In the present case, the applicant did not claim to have due cause for using the contested sign. Therefore, in the absence of any indications to the contrary, it must be assumed that no due cause exists.



a) Reputation of the earlier trade mark


The evidence submitted by the opponent to prove the reputation character of the earlier trade marks has already been examined above under the proof of use section. Reference is made to those findings.



b) The signs



SUPERCOR EXPRES


SUPER-COR



Earlier trade mark


Contested sign



The relevant territory is Spain.


The global appreciation of the visual, aural or conceptual similarity of the marks in question must be based on the overall impression given by the marks, bearing in mind, in particular, their distinctive and dominant components (11/11/1997, C‑251/95, Sabèl, EU:C:1997:528, § 23).


Both signs are word marks: the sole earlier mark for which genuine use and a certain degree of recognition of certain services has been proven, consists of the verbal component ‘SUPERCOR EXPRES’; the contested sign consists of the verbal component ‘SUPER-COR’.

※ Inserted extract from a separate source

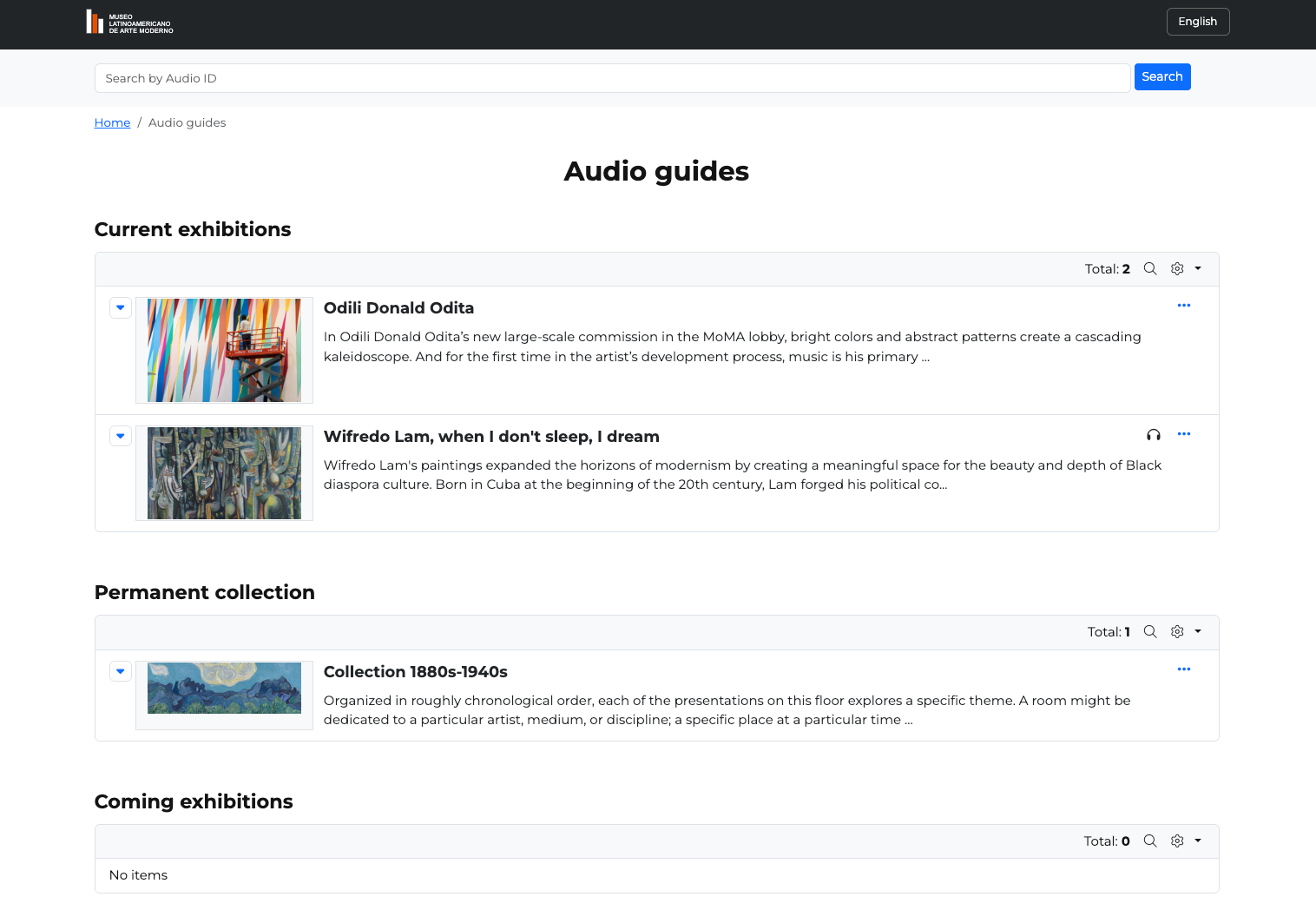Viewport: 1316px width, 923px height.
Task: Open three-dots menu for Collection 1880s-1940s
Action: click(x=1183, y=669)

Although it is acknowledged that the earlier mark’s first verbal element consists of a single string of letters, account must be taken of the fact that, indeed, the relevant consumers, when perceiving a verbal sign, will break it down into elements that suggest a concrete meaning, or that resemble words that they already know (13/02/2007, T‑256/04, Respicur, EU:T:2007:46, § 57; 13/02/2008, T‑146/06, Aturion, EU:T:2008:33, § 58).


The beginning ‘SUPER’ of both signs under comparison will be perceived as having the meaning ‘premium, extra special’ and is, therefore, of (at best) weaker distinctiveness. The remaining element ‘COR’ does not convey any clear concept for the majority of the relevant public; in any case, it must be noted that the inherent distinctiveness of this element, and hence of ‘SUPER(*)COR’ as a whole, is normal regardless of the particular perception of the public.


It must also be borne in mind that the above considerations regarding the distinctiveness are rather immaterial, since due to the almost identically contained expression, ‘SUPER(-)COR’ (the presence of the hyphen in the contested sign having a minor impact), these verbal components in the signs are both on equal footing as concerns their distinctiveness.


The additional term ‘EXPRES’ of the earlier mark will be understood by the relevant public as referring to something fast, or faster than usual; hence it is of limited distinctiveness as it will be perceived as alluding to, if not descriptive of, a characteristic of the services (e.g. the speed of the assistance in the shop, or a store for speedy grocery shopping or where the products for sale can be obtained quickly and easily).


Conceptually, reference is made to the previous assertions concerning the semantic content conveyed by the signs above. Since they will be associated with the same concept of ‘premium, extra special’, the signs are conceptually similar to a low degree, at best. The additional term ‘EXPRES’ in the earlier mark is indeed at best of limited distinctiveness, if not descriptive, so that it is not capable of creating a significant conceptual distance between the signs.


Visually and aurally, the signs coincide in the distinctive component ‘SUPER(*)COR’, which has a normal degree of distinctiveness as a whole and forms the beginning as well as the more distinctive component of the earlier mark and the entire contested sign. The signs merely differ in the hyphen (‘-’) in the middle of the contested sign (which will not be pronounced), and in the additional but (at best) weak term ‘EXPRES’.


Consumers generally tend to focus on the beginning of a sign when they encounter a trade mark. This is because the public reads from left to right, which makes the part placed at the left of the sign (the initial part) the one that first catches the attention of the reader.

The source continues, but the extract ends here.